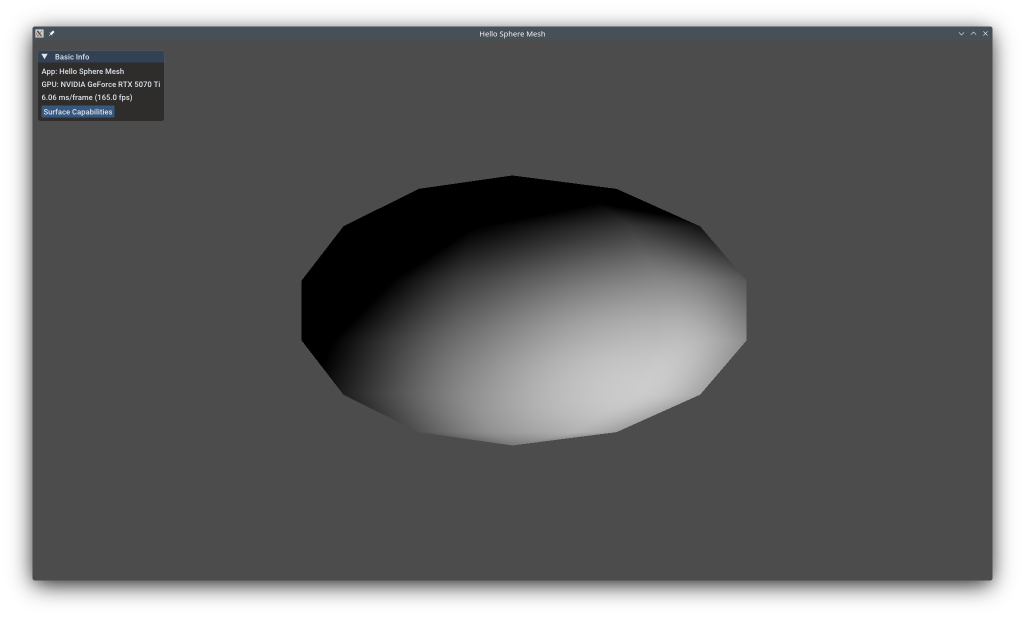Click the maximize arrow in the title bar

973,32
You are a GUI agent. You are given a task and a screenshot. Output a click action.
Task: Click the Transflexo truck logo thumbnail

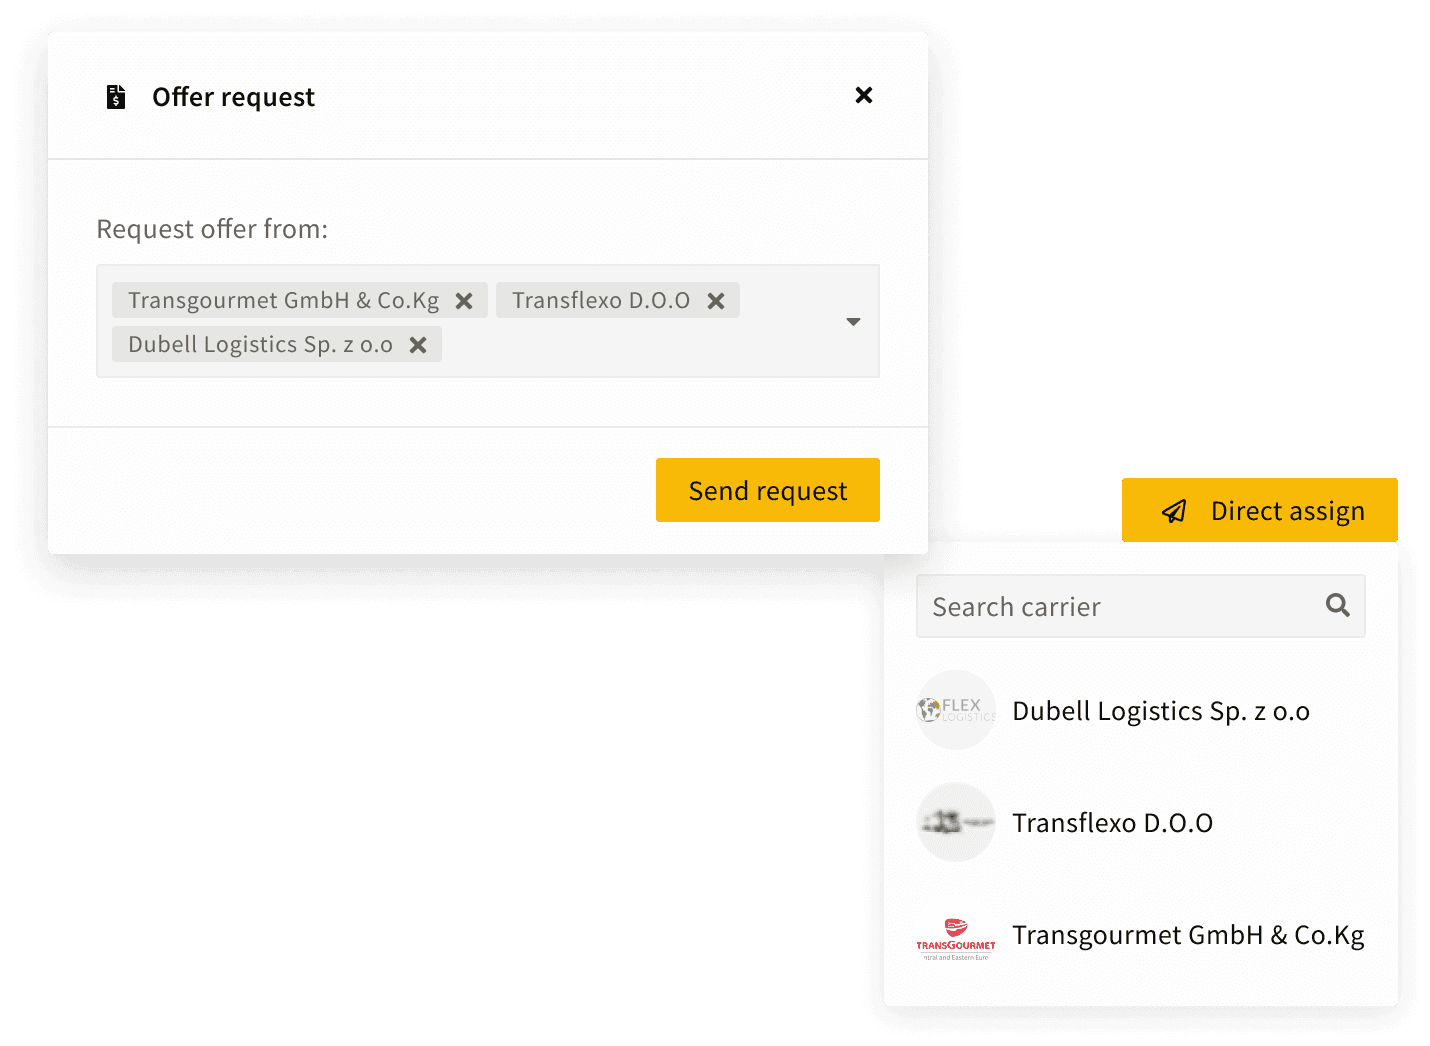(x=956, y=822)
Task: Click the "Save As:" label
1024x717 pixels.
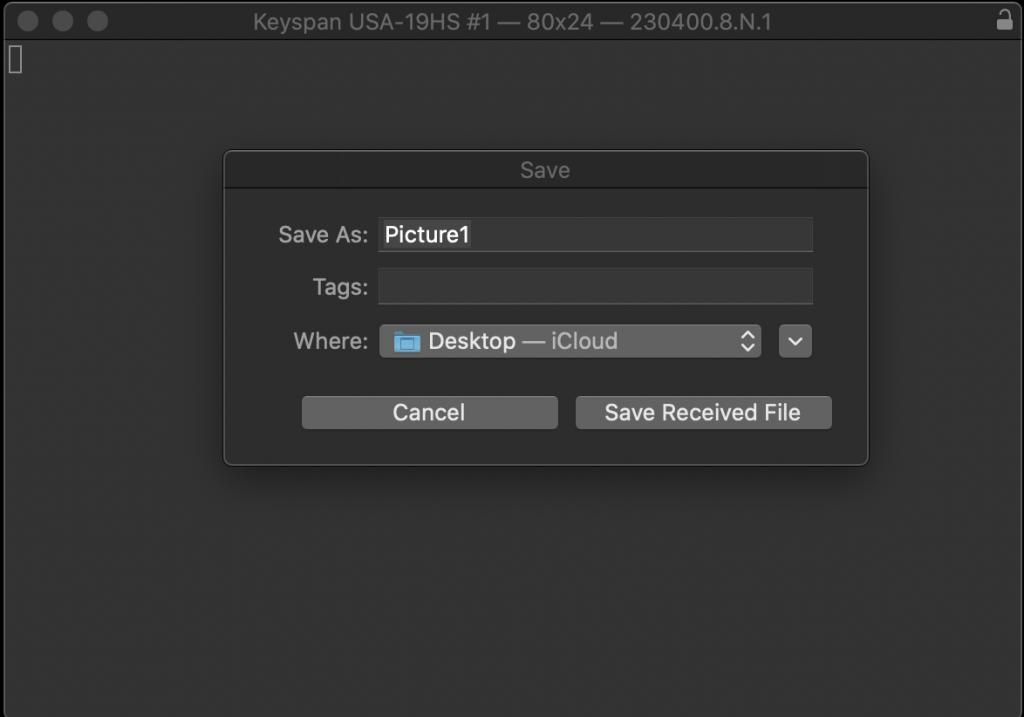Action: [x=323, y=234]
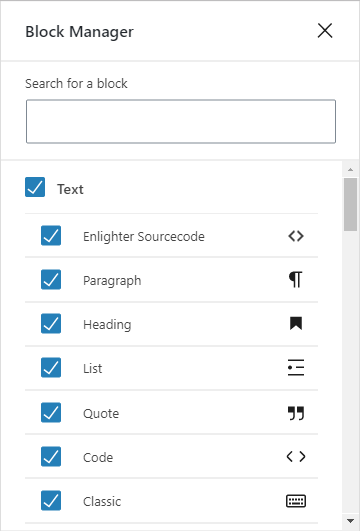Click the List bullet icon

[296, 368]
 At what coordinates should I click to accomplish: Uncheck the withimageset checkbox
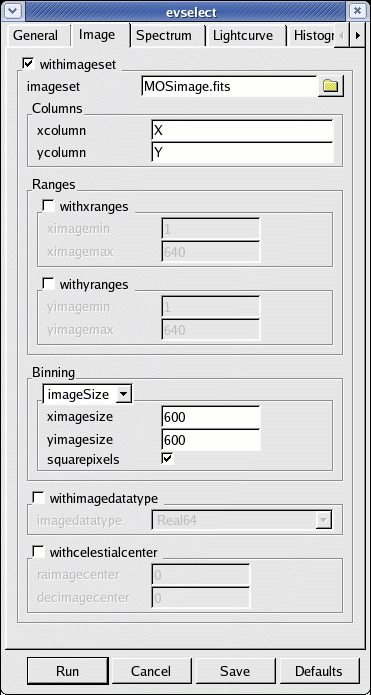28,64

- _Requirement_
Copy out all the rows above, replacing "thumbnail" with "preview image" and leaving everything else unchanged. Omit the pictures.

- _Task response_
Click the maximize arrow in the title bar

973,32
You are a GUI agent. You are given a task and a screenshot. Output a click action.
Task: Click the Transflexo truck logo preview image

(x=956, y=822)
Task: Click the "Save As:" label
1024x717 pixels.
Action: [x=323, y=234]
Click the List bullet icon

[296, 368]
 At what coordinates should I click to accomplish: Uncheck the withimageset checkbox
28,64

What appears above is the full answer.